▸ **Dataset extract**:
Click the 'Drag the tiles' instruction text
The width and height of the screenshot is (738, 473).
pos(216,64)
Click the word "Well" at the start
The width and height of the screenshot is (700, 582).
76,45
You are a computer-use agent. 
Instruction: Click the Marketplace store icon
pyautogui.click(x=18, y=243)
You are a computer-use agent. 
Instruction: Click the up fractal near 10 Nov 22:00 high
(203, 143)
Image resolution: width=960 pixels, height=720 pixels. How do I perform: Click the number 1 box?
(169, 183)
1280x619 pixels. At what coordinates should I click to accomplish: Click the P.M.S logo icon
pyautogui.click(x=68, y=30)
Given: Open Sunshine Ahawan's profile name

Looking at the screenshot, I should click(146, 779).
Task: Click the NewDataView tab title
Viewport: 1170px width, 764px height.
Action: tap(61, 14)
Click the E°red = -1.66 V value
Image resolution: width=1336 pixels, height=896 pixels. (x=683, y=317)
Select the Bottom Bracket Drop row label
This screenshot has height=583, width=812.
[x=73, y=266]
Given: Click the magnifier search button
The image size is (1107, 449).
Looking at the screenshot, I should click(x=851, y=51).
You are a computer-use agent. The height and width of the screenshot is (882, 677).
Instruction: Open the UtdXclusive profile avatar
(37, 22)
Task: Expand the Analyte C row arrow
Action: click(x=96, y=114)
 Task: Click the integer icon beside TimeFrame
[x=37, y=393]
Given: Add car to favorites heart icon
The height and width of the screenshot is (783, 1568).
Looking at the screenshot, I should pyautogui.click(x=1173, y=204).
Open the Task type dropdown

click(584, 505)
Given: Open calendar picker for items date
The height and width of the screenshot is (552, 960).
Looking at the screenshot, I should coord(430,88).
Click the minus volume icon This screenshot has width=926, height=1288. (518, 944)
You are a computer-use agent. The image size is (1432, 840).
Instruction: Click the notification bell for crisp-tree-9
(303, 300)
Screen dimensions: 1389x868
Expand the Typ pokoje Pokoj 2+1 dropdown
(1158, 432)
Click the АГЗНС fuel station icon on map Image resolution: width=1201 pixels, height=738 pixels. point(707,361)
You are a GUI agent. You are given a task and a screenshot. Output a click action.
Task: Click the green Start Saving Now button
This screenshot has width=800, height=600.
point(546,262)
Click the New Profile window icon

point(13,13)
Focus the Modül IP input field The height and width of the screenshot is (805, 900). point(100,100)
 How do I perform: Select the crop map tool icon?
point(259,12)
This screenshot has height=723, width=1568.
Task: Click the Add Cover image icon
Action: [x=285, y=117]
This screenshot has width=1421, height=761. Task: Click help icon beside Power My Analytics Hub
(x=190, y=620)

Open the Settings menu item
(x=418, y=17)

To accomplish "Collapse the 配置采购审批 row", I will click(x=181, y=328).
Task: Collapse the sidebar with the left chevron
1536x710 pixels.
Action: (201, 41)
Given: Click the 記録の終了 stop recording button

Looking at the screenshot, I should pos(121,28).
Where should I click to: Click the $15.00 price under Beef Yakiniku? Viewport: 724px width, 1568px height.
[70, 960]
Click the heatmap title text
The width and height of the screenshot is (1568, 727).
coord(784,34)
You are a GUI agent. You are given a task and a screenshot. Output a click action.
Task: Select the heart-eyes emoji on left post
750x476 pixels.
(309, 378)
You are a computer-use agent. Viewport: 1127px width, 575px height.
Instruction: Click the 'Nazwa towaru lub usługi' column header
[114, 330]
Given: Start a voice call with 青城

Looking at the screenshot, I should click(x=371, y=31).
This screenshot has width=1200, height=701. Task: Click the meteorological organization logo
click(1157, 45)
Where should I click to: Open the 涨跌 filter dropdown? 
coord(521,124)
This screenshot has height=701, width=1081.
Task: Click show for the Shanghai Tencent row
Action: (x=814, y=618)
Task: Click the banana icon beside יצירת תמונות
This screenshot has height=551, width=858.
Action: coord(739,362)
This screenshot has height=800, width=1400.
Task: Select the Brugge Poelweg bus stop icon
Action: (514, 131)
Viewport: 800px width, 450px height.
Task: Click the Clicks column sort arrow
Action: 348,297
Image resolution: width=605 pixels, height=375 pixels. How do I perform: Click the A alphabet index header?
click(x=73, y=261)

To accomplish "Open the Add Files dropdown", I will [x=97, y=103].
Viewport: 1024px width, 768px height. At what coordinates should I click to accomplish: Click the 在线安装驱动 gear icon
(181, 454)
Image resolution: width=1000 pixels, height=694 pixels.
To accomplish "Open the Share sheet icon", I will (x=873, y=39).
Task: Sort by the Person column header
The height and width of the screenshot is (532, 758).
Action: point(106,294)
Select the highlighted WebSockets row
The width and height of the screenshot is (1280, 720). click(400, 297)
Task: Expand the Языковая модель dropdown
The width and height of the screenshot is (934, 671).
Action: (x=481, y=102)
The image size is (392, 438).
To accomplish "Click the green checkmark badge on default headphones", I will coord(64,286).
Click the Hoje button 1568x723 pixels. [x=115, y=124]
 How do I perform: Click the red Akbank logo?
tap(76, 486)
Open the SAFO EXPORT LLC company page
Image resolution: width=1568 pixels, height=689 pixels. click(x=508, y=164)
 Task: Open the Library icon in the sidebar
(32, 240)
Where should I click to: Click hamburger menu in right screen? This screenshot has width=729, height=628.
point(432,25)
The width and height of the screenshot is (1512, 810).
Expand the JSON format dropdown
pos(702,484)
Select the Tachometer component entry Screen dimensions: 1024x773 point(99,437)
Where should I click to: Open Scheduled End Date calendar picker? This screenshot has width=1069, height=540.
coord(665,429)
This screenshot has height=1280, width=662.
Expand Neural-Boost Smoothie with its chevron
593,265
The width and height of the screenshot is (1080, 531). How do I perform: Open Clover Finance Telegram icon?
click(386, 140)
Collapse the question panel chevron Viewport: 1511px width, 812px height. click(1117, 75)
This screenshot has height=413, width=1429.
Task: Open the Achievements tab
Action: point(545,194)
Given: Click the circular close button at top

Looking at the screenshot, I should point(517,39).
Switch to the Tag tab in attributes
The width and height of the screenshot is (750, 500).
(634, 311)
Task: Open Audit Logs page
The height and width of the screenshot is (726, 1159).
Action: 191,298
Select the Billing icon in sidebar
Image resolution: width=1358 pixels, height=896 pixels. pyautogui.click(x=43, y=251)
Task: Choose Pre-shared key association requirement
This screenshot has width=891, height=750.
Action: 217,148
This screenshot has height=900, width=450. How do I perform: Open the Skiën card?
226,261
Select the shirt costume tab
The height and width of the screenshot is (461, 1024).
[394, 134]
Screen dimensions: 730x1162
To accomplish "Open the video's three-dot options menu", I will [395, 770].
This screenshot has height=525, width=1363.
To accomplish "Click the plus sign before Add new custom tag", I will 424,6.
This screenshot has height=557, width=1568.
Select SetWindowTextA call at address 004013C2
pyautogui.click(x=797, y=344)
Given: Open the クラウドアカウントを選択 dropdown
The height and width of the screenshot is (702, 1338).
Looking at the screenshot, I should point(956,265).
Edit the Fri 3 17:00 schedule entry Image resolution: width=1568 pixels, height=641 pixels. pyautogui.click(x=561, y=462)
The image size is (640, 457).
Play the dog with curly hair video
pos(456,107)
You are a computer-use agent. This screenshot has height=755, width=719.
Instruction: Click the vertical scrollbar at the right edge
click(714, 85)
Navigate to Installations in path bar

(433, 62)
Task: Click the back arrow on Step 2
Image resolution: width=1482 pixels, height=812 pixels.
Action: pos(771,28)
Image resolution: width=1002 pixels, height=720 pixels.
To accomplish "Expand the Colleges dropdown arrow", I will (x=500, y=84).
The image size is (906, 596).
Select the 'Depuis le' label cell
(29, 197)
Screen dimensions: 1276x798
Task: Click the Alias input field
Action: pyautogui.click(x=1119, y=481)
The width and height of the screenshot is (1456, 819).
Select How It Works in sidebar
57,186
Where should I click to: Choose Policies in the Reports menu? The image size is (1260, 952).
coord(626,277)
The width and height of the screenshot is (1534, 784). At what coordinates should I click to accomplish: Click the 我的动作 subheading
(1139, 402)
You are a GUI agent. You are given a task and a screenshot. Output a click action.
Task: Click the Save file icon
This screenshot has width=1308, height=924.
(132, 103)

▸ **Try it**:
If a line in the data contains the string "title", count it, then give the total and nothing else.

▸ **Output for this exercise**:
2